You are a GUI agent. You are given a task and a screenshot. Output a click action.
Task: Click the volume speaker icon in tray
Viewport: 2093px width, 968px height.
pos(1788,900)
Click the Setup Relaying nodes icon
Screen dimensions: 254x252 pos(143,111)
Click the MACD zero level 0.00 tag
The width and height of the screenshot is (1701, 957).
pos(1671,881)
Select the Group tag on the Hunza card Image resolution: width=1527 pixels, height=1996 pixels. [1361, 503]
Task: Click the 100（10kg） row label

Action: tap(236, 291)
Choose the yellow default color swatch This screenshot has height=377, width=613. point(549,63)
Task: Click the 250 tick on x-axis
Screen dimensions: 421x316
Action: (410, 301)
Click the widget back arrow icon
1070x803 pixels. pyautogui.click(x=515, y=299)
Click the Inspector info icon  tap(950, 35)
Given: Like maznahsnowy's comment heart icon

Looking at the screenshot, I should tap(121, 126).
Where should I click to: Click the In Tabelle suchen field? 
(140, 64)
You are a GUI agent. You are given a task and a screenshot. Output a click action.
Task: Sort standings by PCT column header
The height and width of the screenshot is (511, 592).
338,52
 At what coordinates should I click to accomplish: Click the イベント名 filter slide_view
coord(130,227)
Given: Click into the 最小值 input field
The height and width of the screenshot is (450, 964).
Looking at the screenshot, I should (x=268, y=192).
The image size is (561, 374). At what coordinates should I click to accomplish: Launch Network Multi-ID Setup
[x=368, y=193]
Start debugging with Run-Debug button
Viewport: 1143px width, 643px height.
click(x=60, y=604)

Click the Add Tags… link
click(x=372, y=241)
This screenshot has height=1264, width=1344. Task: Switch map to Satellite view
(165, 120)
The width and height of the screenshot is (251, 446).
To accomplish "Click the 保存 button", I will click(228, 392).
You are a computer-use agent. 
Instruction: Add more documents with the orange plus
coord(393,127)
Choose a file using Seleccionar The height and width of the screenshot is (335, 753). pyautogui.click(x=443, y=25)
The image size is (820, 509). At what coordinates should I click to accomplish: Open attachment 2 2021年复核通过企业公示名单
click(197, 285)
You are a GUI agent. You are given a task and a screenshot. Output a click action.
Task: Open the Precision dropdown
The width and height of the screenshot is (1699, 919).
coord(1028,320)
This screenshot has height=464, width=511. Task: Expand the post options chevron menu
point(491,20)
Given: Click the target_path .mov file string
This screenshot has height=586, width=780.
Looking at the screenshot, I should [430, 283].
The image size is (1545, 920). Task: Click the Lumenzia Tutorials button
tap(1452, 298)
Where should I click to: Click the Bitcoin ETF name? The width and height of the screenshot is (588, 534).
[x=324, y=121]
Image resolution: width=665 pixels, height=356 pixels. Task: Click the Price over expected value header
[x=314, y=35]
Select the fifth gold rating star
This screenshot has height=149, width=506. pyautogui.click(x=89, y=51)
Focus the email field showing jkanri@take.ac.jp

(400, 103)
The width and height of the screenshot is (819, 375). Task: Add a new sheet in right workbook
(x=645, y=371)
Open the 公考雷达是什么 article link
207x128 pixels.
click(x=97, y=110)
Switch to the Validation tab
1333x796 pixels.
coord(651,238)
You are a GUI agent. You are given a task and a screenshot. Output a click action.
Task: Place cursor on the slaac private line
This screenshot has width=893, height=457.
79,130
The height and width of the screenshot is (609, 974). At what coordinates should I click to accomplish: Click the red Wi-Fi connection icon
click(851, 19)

> SET EXERCISE
Copy each of the items above verbatim, keeping every line in its original order.

> SOLUTION FOR THIS EXERCISE
You are a GUI agent. You are given a task and a screenshot. Output a click action.
Task: Click the volume speaker icon in tray
Viewport: 2093px width, 968px height.
pos(1788,900)
Click the Setup Relaying nodes icon
Screen dimensions: 254x252 pos(143,111)
Click the MACD zero level 0.00 tag
The width and height of the screenshot is (1701, 957).
pos(1671,881)
Select the Group tag on the Hunza card Image resolution: width=1527 pixels, height=1996 pixels. [1361, 503]
Task: Click the 100（10kg） row label

Action: tap(236, 291)
Choose the yellow default color swatch This screenshot has height=377, width=613. point(549,63)
Task: Click the 250 tick on x-axis
Screen dimensions: 421x316
Action: (410, 301)
Click the widget back arrow icon
1070x803 pixels. pyautogui.click(x=515, y=299)
Click the Inspector info icon  tap(950, 35)
Given: Like maznahsnowy's comment heart icon

Looking at the screenshot, I should tap(121, 126).
Where should I click to: Click the In Tabelle suchen field? 
(140, 64)
You are a GUI agent. You are given a task and a screenshot. Output a click action.
Task: Sort standings by PCT column header
The height and width of the screenshot is (511, 592).
338,52
 At what coordinates should I click to accomplish: Click the イベント名 filter slide_view
coord(130,227)
Given: Click into the 最小值 input field
The height and width of the screenshot is (450, 964).
Looking at the screenshot, I should (x=268, y=192).
The image size is (561, 374). At what coordinates should I click to accomplish: Launch Network Multi-ID Setup
[x=368, y=193]
Start debugging with Run-Debug button
Viewport: 1143px width, 643px height.
click(x=60, y=604)

Click the Add Tags… link
click(x=372, y=241)
This screenshot has height=1264, width=1344. Task: Switch map to Satellite view
(165, 120)
The width and height of the screenshot is (251, 446).
To accomplish "Click the 保存 button", I will click(228, 392).
You are a computer-use agent. 
Instruction: Add more documents with the orange plus
coord(393,127)
Choose a file using Seleccionar The height and width of the screenshot is (335, 753). pyautogui.click(x=443, y=25)
The image size is (820, 509). At what coordinates should I click to accomplish: Open attachment 2 2021年复核通过企业公示名单
click(197, 285)
You are a GUI agent. You are given a task and a screenshot. Output a click action.
Task: Open the Precision dropdown
The width and height of the screenshot is (1699, 919).
coord(1028,320)
This screenshot has height=464, width=511. Task: Expand the post options chevron menu
point(491,20)
Given: Click the target_path .mov file string
This screenshot has height=586, width=780.
Looking at the screenshot, I should [430, 283].
The image size is (1545, 920). Task: Click the Lumenzia Tutorials button
tap(1452, 298)
Where should I click to: Click the Bitcoin ETF name? The width and height of the screenshot is (588, 534).
[x=324, y=121]
Image resolution: width=665 pixels, height=356 pixels. Task: Click the Price over expected value header
[x=314, y=35]
Select the fifth gold rating star
This screenshot has height=149, width=506. pyautogui.click(x=89, y=51)
Focus the email field showing jkanri@take.ac.jp

(400, 103)
The width and height of the screenshot is (819, 375). Task: Add a new sheet in right workbook
(x=645, y=371)
Open the 公考雷达是什么 article link
207x128 pixels.
click(x=97, y=110)
Switch to the Validation tab
1333x796 pixels.
coord(651,238)
You are a GUI agent. You are given a task and a screenshot. Output a click action.
Task: Place cursor on the slaac private line
This screenshot has width=893, height=457.
79,130
The height and width of the screenshot is (609, 974). At what coordinates should I click to accomplish: Click the red Wi-Fi connection icon
click(851, 19)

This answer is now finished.